More than 10,000 people have been infected with Ebola, according to figures released Saturday by the World Health Organization, as the outbreak continues to spread.
Of those cases, 4,922 people have died.
The Ebola epidemic in West Africa is the largest ever outbreak of the disease with a rapidly rising death toll in Guinea, Liberia and Sierra Leone. There have also been cases in three other West African countries, Spain and the United States.
The U.N. health agency said Saturday that the number of confirmed, probable and suspected cases has risen to 10,141. Its figures show about 200 new cases since the last report, four days ago.
Even those grisly tolls are likely an underestimate, WHO has warned, as many people in the hardest hit countries have been unable or too frightened to seek medical care. A shortage of labs capable of handling potentially infected blood samples has also made it difficult to track the outbreak. For example, the latest numbers show no change in Liberia's case toll, suggesting the numbers may be lagging behind reality.
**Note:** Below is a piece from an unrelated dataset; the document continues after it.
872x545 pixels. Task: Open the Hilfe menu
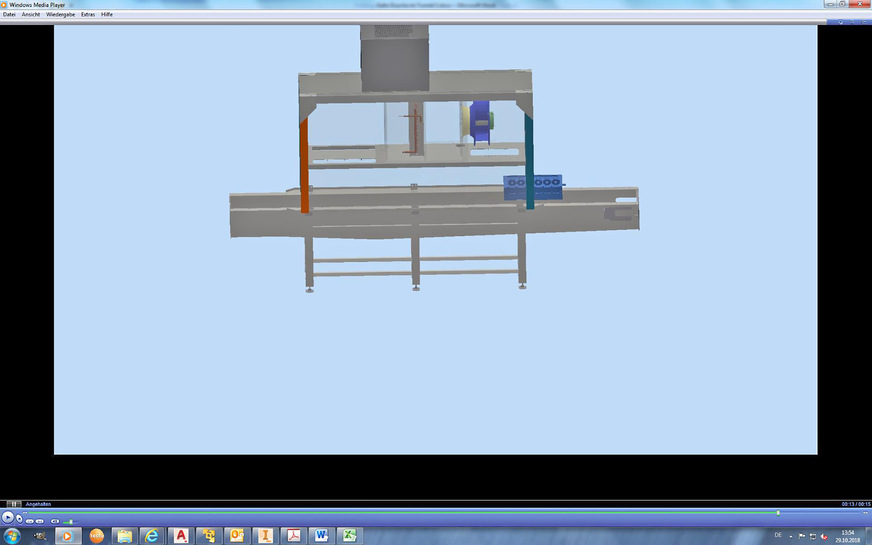[x=107, y=15]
On Thursday, authorities confirmed that the disease had spread to Mali, the sixth West African country affected, and on the same day a new case was confirmed in New York, in a doctor recently returned from Guinea.
Mali had long been considered highly vulnerable to the disease, since it shares a border with Guinea. The disease arrived there in a 2-year-old, who travelled from Guinea with her grandmother by bus and died Friday.
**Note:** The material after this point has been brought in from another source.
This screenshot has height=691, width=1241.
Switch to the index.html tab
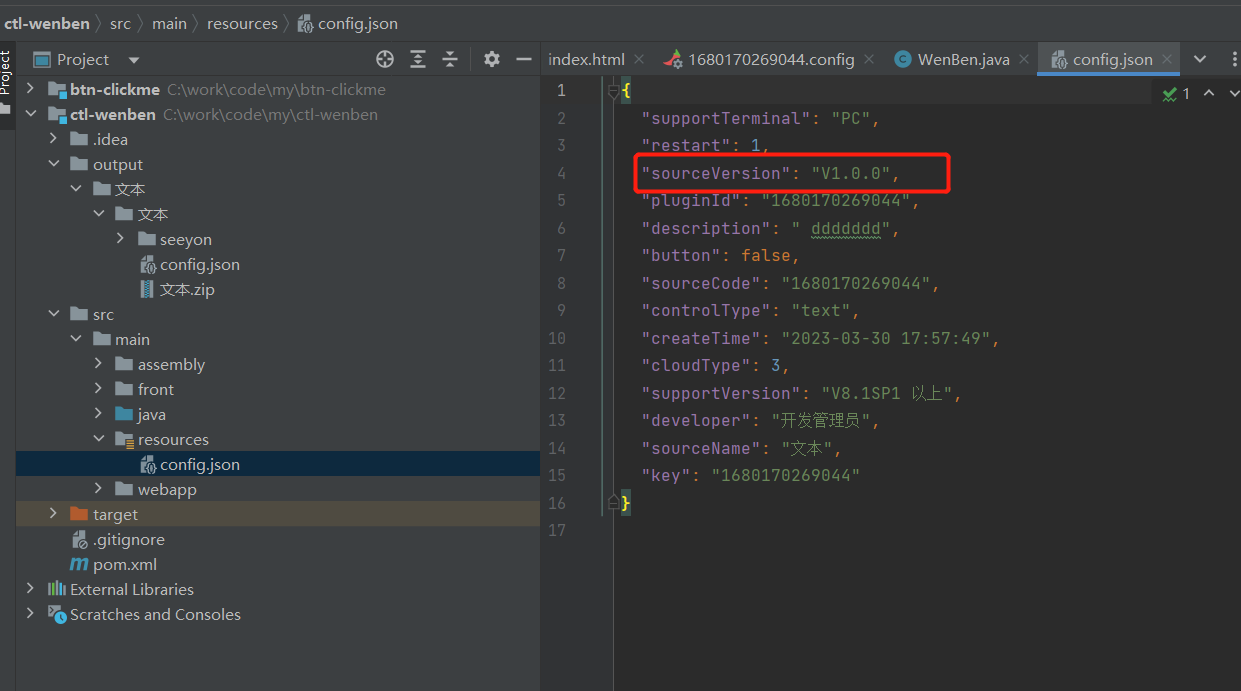click(586, 60)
The toddler, who was bleeding from her nose during the journey, may have had high-risk contact with many people, the World Health Organization warned. So far, 43 people are being monitored in isolation for signs of the disease, and WHO said Saturday that authorities are continuing to look for more people at risk.
To help fight Ebola, the U.N. humanitarian flight service airlifted about 1 ton of medical supplies to Mali late Friday. The seats of the plane were removed to make room for the cargo, which included hazard suits for health workers, surgical gloves, face shields and buckets, according to the World Food Program, which runs the flights.
"Speed is of the essence in this Ebola crisis. Agencies such as WFP and WHO are working every hour to confront together the virus as a matter of priority," said Denise Brown, the West Africa regional director for the U.N. food agency.